The American Diabetes Association (ADA) recommends achieving a goal hemoglobin A1c (HbA1c) level of < 7% to prevent these complications. However, a goal of < 8% HbA1c may be more appropriate for certain patients when a more strict goal may be impractical or have the potential to cause harm.3 Furthermore, guidelines developed by the VA and the US Department of Defense suggest a target HbA1c range of 7.0% to 8.5% for patients with established microvascular or macrovascular disease, comorbid conditions, or a life expectancy of 5 to 10 years.4
Despite the existence of evidence showing the importance of glycemic control in preventing morbidity and mortality associated with DM, many patients have inadequate glycemic control. Diabetes mellitus is the seventh leading cause of death in the US. Moreover, DM is a known risk factor for heart disease, stroke, and kidney disease, which are the first, fifth, and ninth leading causes of death in the US, respectively.5
Because DM management requires ongoing and comprehensive maintenance and monitoring, the ADA supports a collaborative, multidisciplinary, and patient-centered approach to delivery of care.3 Collaborative teams involving pharmacists have been shown to improve outcomes and cost savings for chronic diseases, including DM.6-12 In 1995, the VA launched a national policy providing clinical pharmacists with prescribing privileges that would aid in the provision of coordinated medication management for patients with chronic illnesses.13 The policy created a framework for collaborative drug therapy management (CDTM) models, which grants pharmacists the ability to perform patient assessments, order laboratory tests, and modify medications within a scope of practice.

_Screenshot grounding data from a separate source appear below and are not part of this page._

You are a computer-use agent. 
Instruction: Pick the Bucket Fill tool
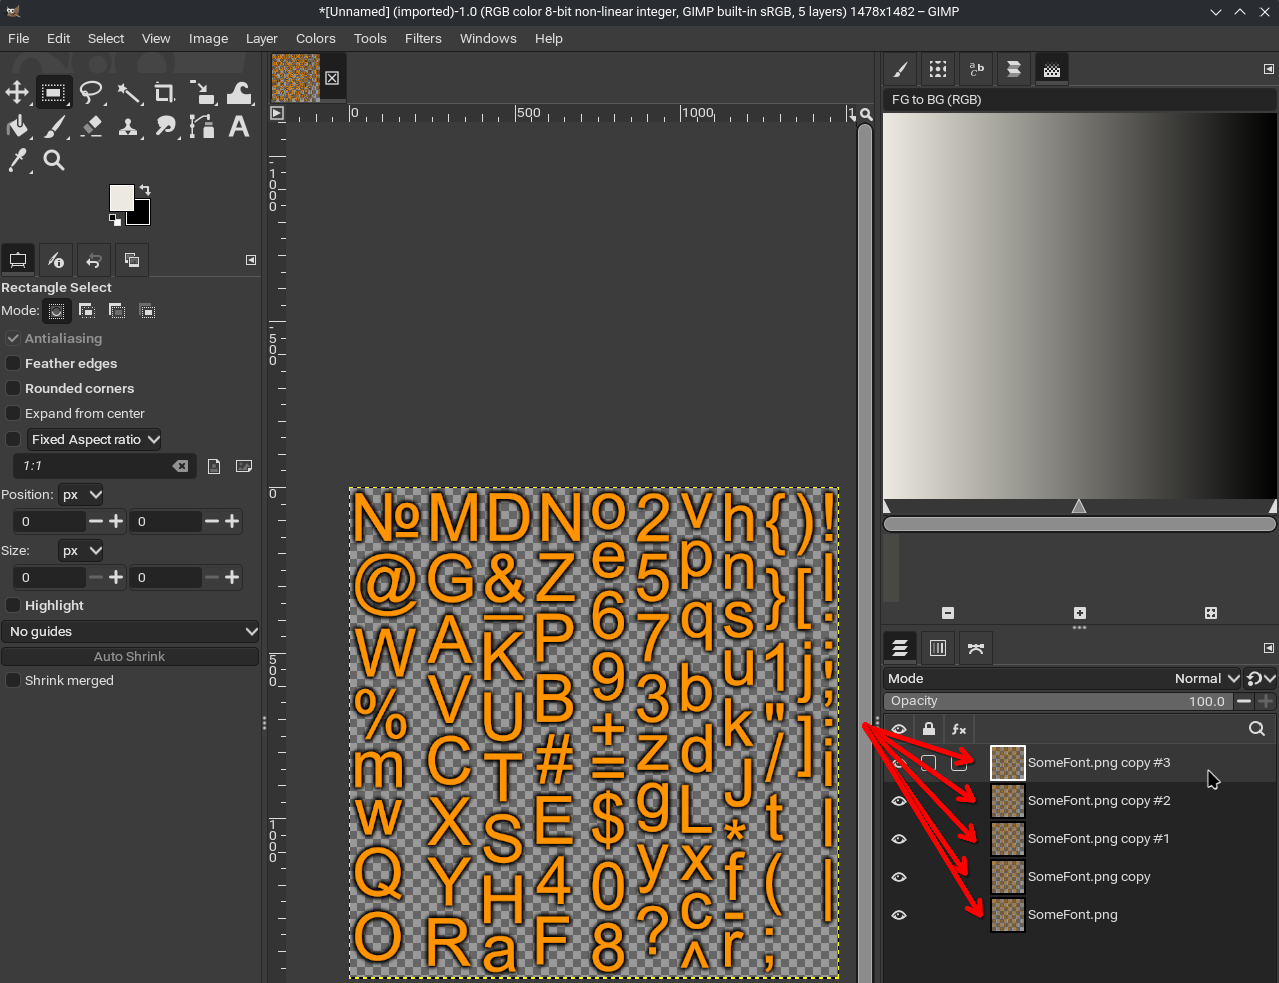tap(17, 127)
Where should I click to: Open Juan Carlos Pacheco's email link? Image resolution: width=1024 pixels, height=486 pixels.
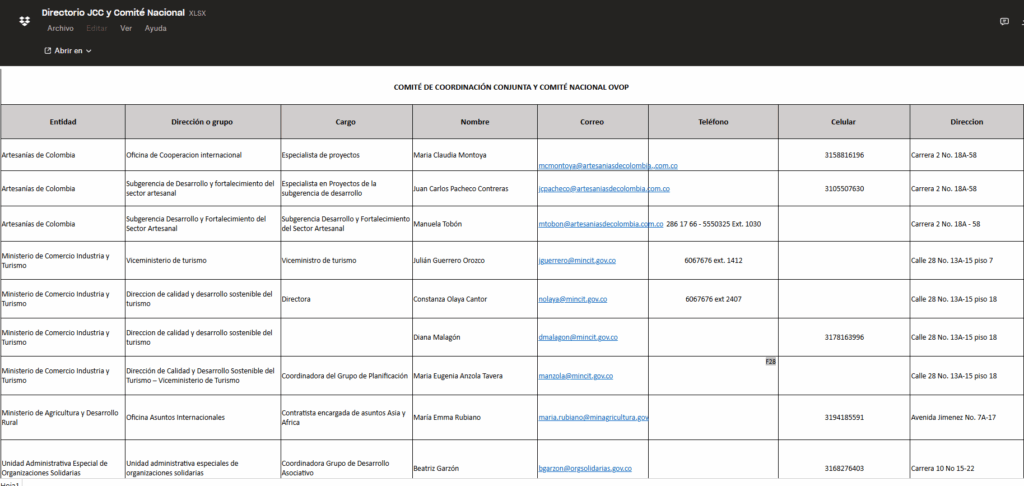tap(603, 188)
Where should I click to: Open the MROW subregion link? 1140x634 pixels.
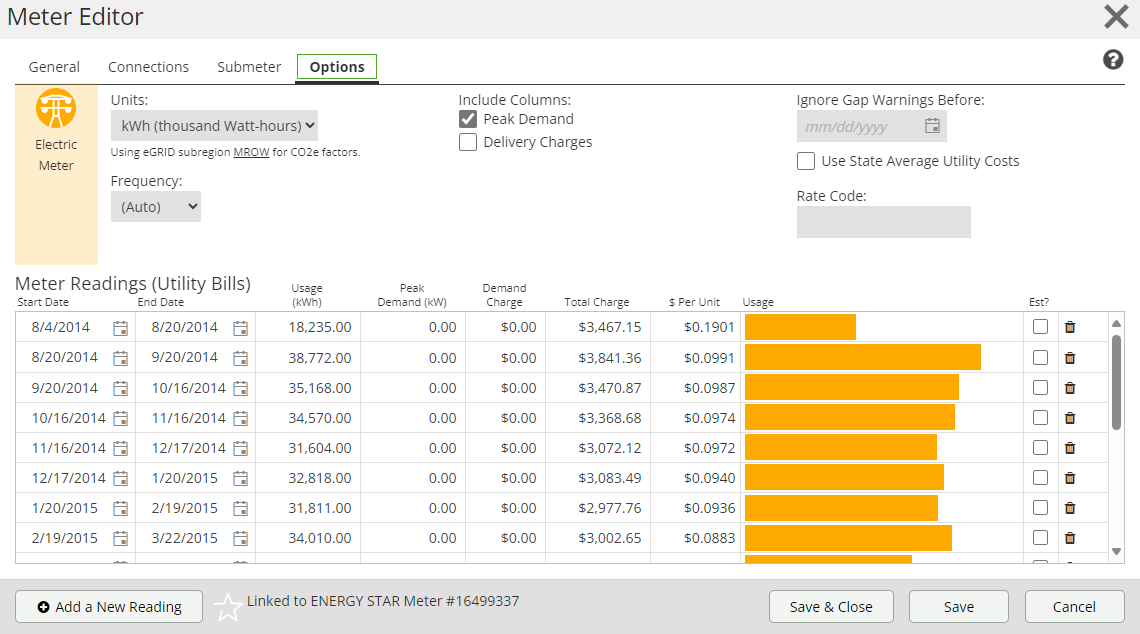tap(251, 152)
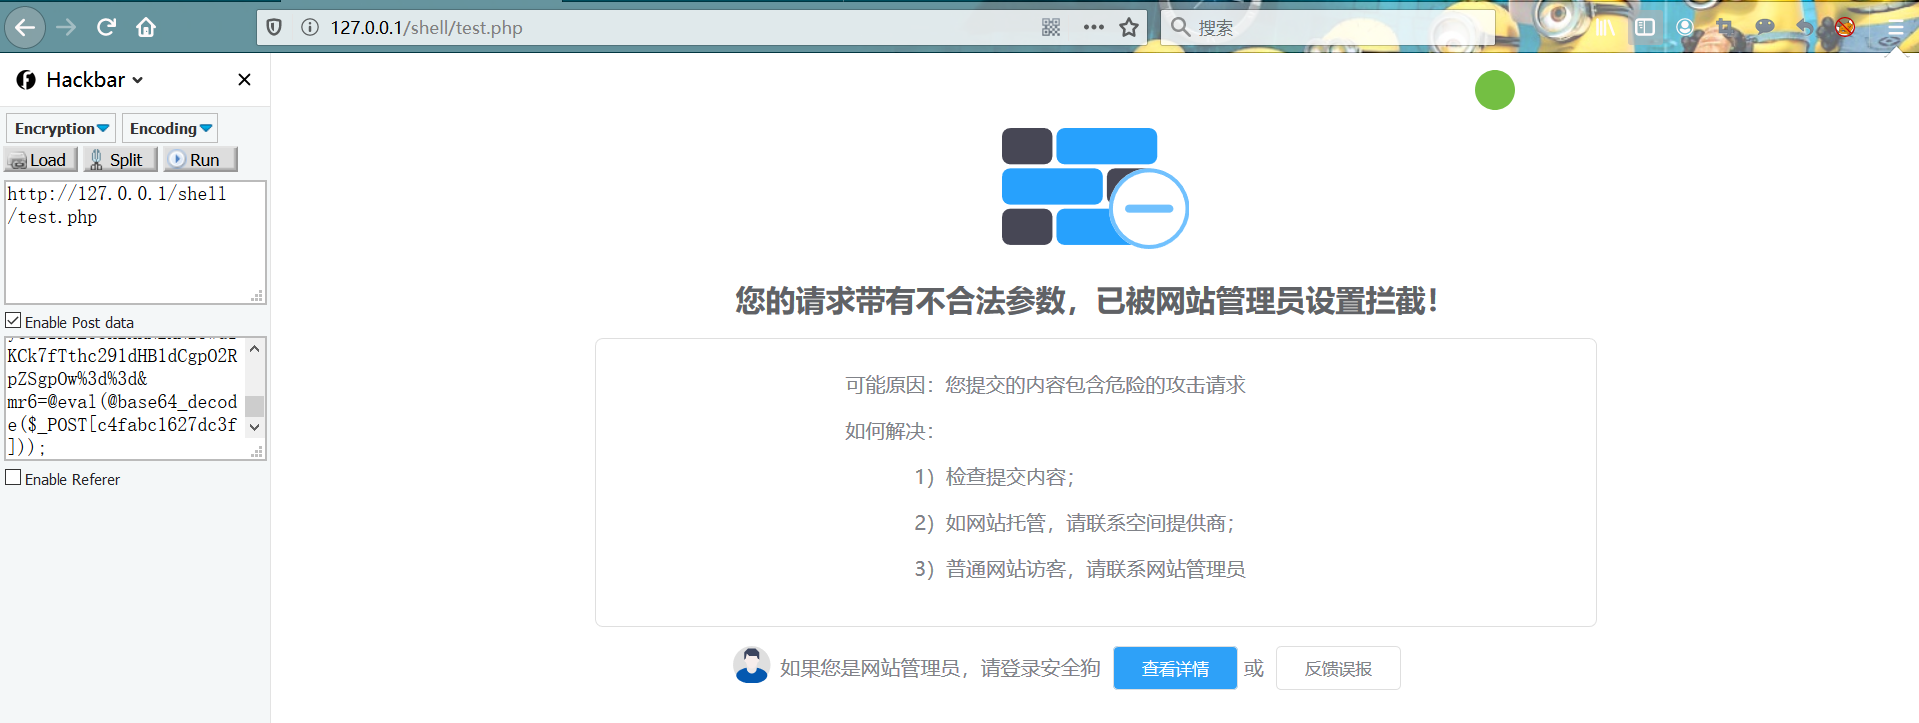This screenshot has height=723, width=1919.
Task: Click the 反馈误报 button
Action: click(1337, 668)
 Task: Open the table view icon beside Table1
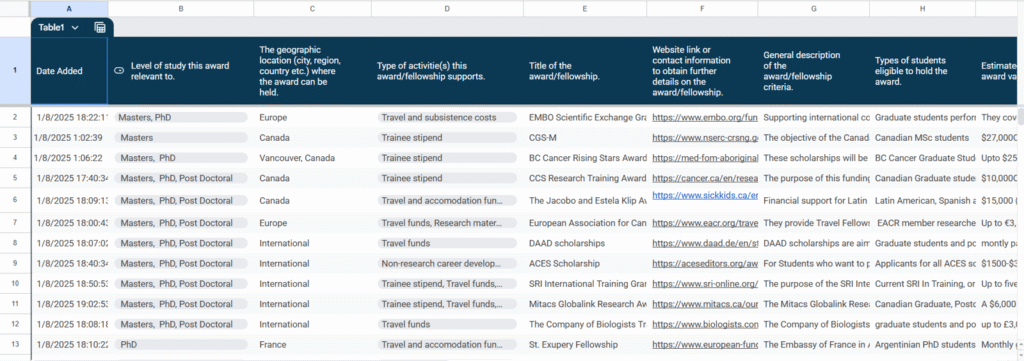[x=100, y=27]
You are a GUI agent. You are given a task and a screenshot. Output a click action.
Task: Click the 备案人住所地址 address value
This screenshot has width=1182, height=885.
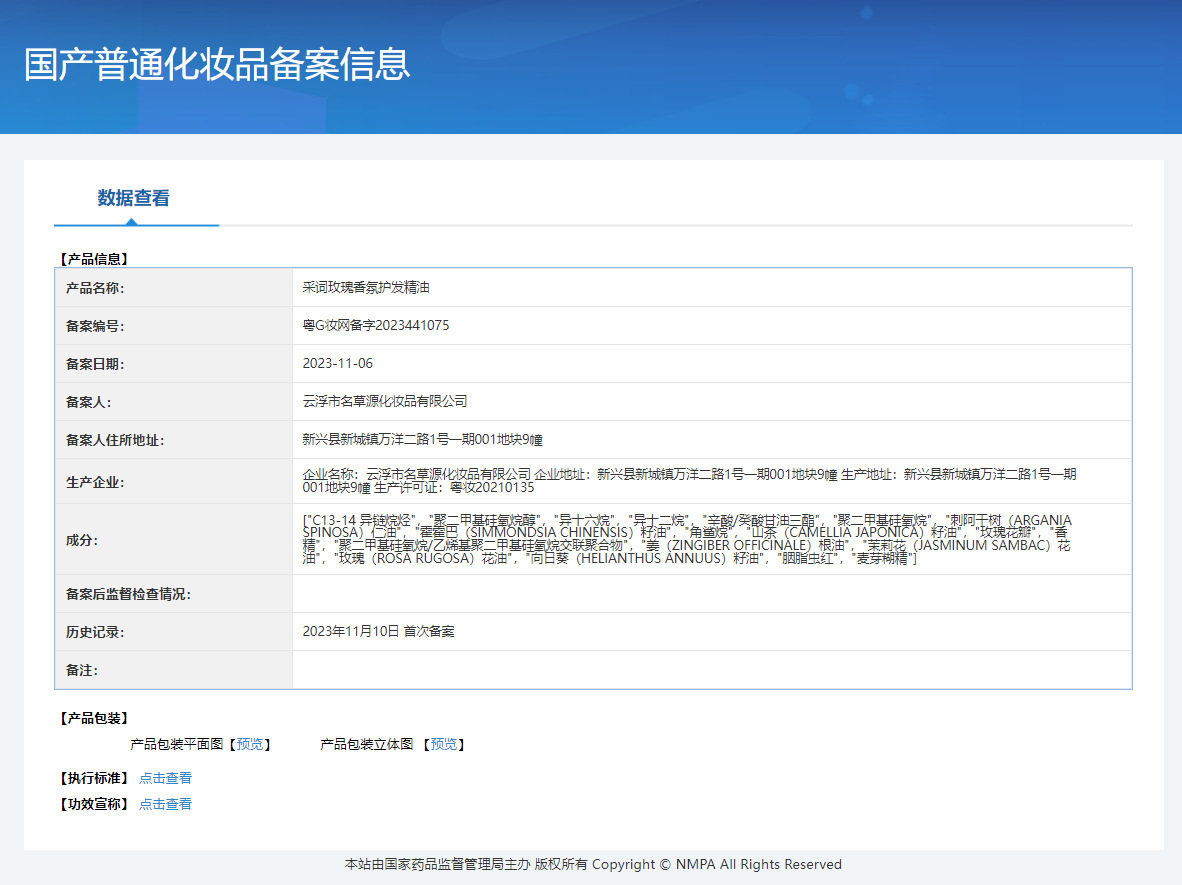pos(422,440)
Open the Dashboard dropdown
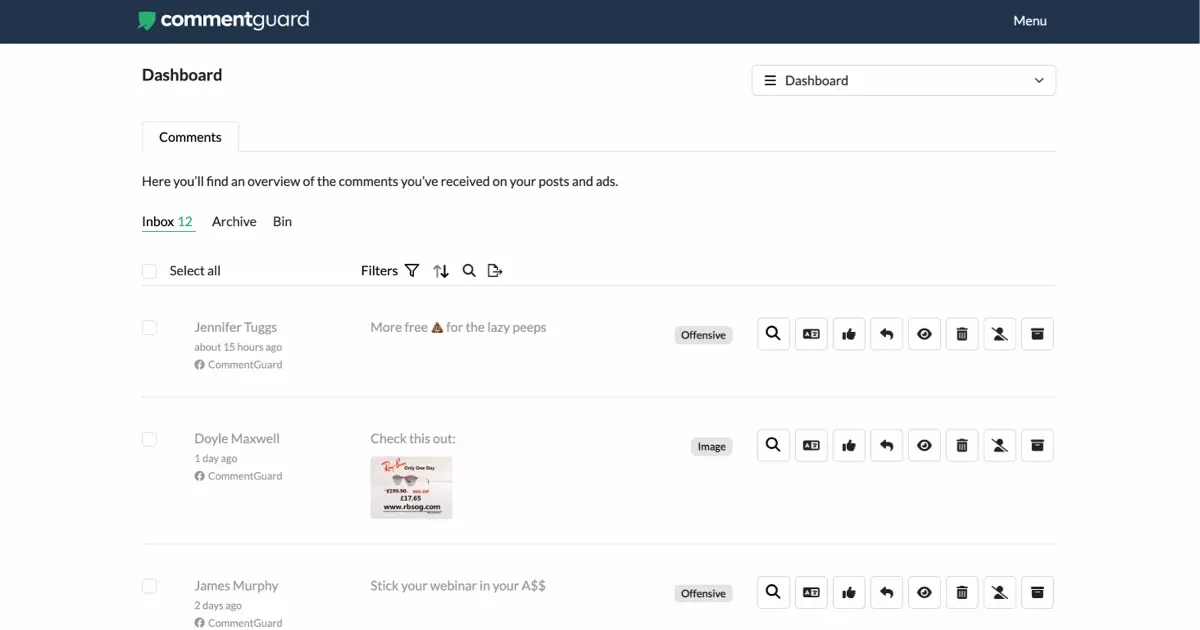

Since the initiation of these services, several examples of successful DM management services using clinical pharmacists within the VA exist in the literature.14-16 However, even with intensive chronic disease and drug therapy management, not all patients who enroll in these services successfully reach clinical goals. Although these pharmacist-driven services seem to demonstrate overall benefit and cost savings to veteran patients and the VA system, little published data exist to help determine patient behaviors that are associated with glycemic goal attainment when using these services.
At the Corporal Michael J. Crescenz VA Medical Center in (CMCVAMC) Philadelphia, Pennsylvania, where this study was performed, primary care providers may refer patients with uncontrolled DM to the pharmacist disease state management (DSM) clinic. The clinic is a form of a CDTM and receives numerous referrals per year, with many patients discharged for successfully meeting glycemic targets.
However, a percentage of patients fail to attain glycemic goals despite involvement in this clinic. We observed specific patient behaviors that delayed glycemic goal attainment. This study examined whether these behaviors correlated with prolonged glycemic goal attainment. The purpose of this study was to identify patient behaviors that led to glycemic goal attainment in insulin-treated patients referred to this pharmacist DSM clinic.